Exercise requirements:
**1.** Answer these questions using the appeal decision excerpt:
(a) On what date was the respondent's decision made?
(b) At which paragraph of his reasons did the Member characterize the appellant's approach as mounting a judicial review argument in a merits review?
(c) On what date did the amending Act named in footnote [5] commence?
**2.** Print the part of the appeal decision excerpt starting at "[5]Disability Services and" and ending at "a merits review.", word for word.
**3.** Proceed with the appeal decision excerpt on the worker screening review, picking up after its last sentence.

Text excerpt:
As to the second ground, the respondent accepted that the Member was required to have regard to the Act s 226, but submitted that it was clear from the transcript that this had been averted to during the hearing, and accepted by the Member: p 1-45. The Member in fact dealt with the matters covered by s 226(2)(a)(i) – (iii) and (f) in his reasons, and there was nothing to consider under s 226(2)(a)(iv), (b), (c), (d) or (e). Nor was there any investigative information or disciplinary information available. Neither party contended that the provision of s 228 dealing with other relevant information, introduced by amendment after the respondent’s decision and after the appellant made his application for review by the Tribunal, but before the hearing,[5] were applicable.
[5]Disability Services and Other Legislation (Worker Screening) Amendment Act 2020 (Qld), No 39 of 2020, commencing 1 February 2021. There were no transitional provisions dealing with application to undecided reviews.
As to the third ground, it was submitted that the Member was well aware of the approach of the appellant, and the case he was making, but had rejected that approach. The Member felt he was in a difficult position in deciding a review and whether it was an exceptional case, in circumstances where the appellant had chosen to provide no information to the Tribunal about matters raised in the material, such as the state of the appellant’s mental health. It was in this context that the Member, at reasons [77], characterised the approach of the appellant as mounting a judicial review argument in what was a merits review.
As to the fourth ground, the respondent accepted that neither party bore an onus in relation to whether an exceptional case existed. That was also recognised by the Member, at [39]. The Member’s comments about a lack of material reflected the fact that the appellant chose to run a case which did not involve providing any material to the Tribunal, or giving oral evidence. If a matter is peculiarly within the knowledge of an applicant for review, a failure to produce evidence of that matter may result in an inference being drawn against that applicant, but this is a matter of common sense, not a matter of imposing an onus or evidential onus.[6]
[6]McDonald v Director-General of Social Security (1984) 1 FCR 354; 6 ALD 6.
Consideration
The relevant version of the Act for my purposes is that in force at the date of the respondent’s decision, 26 August 2020.[7] As at that date, the Act provided in s 221 as follows:
[7]Section 221 was amended between then and the date of the decision of the Tribunal, but only by changing “positive notice” to “working with children clearance”, by referring to different sections in the Note, and by adding a paragraph (d) as a further alternative.
(1) Subject to subsection (2), the chief executive must issue a positive notice to the person if—
(a) the chief executive is not aware of any police information or disciplinary information about the person; or
(b) the chief executive is not aware of a conviction of the person for any offence but is aware that there is 1 or more of the following about the person—
(i) investigative information;
(ii) disciplinary information;
(iii) a charge for an offence other than a disqualifying offence;
(iv) a charge for a disqualifying offence that has been dealt with other than by a conviction; or
Note for subparagraph (iv)—
For charges for disqualifying offences that have not been dealt with, see sections 208, 217 and 240 (in relation to prescribed notices), and sections 269, 279 and 298 (in relation to exemption notices).
(c) the chief executive is aware of a conviction of the person for an offence other than a serious offence.
(2) If subsection (1)(b) or (c) applies to the person and the chief executive is satisfied it is an exceptional case in which it would not be in the best interests of children for the chief executive to issue a positive notice, the chief executive must issue a negative notice to the person.

Data excerpt:
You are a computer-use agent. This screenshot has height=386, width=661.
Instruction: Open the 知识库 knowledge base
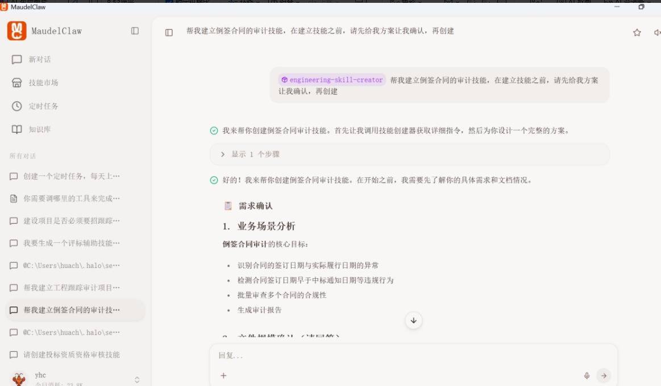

Per-task outputs:
**1.**
(a) 26 August 2020
(b) [77]
(c) 1 February 2021

**2.**
[5]Disability Services and Other Legislation (Worker Screening) Amendment Act 2020 (Qld), No 39 of 2020, commencing 1 February 2021. There were no transitional provisions dealing with application to undecided reviews.
As to the third ground, it was submitted that the Member was well aware of the approach of the appellant, and the case he was making, but had rejected that approach. The Member felt he was in a difficult position in deciding a review and whether it was an exceptional case, in circumstances where the appellant had chosen to provide no information to the Tribunal about matters raised in the material, such as the state of the appellant’s mental health. It was in this context that the Member, at reasons [77], characterised the approach of the appellant as mounting a judicial review argument in what was a merits review.

**3.**
Council for the respondent conceded that the respondent had no disciplinary information about the appellant. The term “police information” was defined in Schedule 7, but the only applicable part was that it included the appellant’s “criminal history”. That term was also defined in Schedule 7, as every conviction of the person, and “every charge made against the person for an offence, in Queensland or elsewhere, and whether before or after the commencement of this Act.” The appellant had no convictions, and the existence of police information depended on the proposition that “charge” included the charges brought against the appellant in Victoria, of which he was acquitted.
If the decision in Department of Justice v CMH [2021] QCATA 6 was correct, at the time of the application and the decision the appellant also had no “police information”. It followed that paragraph (a) of s 221(1) was satisfied, so that the respondent was obliged to issue a blue card (by whatever name) to the appellant. The section used the term “must”, and the paragraphs were separated by the disjunctive “or”, so that it was sufficient if one of them were satisfied to activate the mandatory requirement that a blue card be issued.
This is not the way in which the matter was approached by the Member, although it was the way it had been run by the appellant at the hearing. The Member referred to the decision in CMH, but did not say what its effect was in this matter. He even ignored detailed submissions from the respondent as to why the decision in CMH should not be followed. Instead he embarked on an evaluation of what he referred to as “the merits”, which consisted in practice of an assessment of whether such information as was available about the mental health problems experienced by the appellant in 2014 potentially posed a continuing risk to welfare of children in the future.
That in my opinion involved an error of law on the part of the Member. Applications under the Act have to be dealt with, and decided, in accordance with the provisions of the Act,[8] and necessarily the first issue is whether the Act requires a blue card to be issued. It is only if one gets to a position of deciding whether or not this is an exceptional case that it becomes relevant to consider the factual background, and even then, there are provisions in the Act which identify particular matters which must be considered. For example, there are provisions in the Act which deal with a situation where the respondent can obtain and take into account a report on the mental health of an applicant for a blue card, but senior counsel for the respondent conceded that they did not apply in the present case. This was a matter which was not mentioned by the Member, and I suspect not considered, in the assessment of the significance of the appellant’s mental health history.
Was CMH not correct
[8]Frugtniet v ASIC [2019] HCA 16; (2019) 266 CLR 250, at [14], [41], [51].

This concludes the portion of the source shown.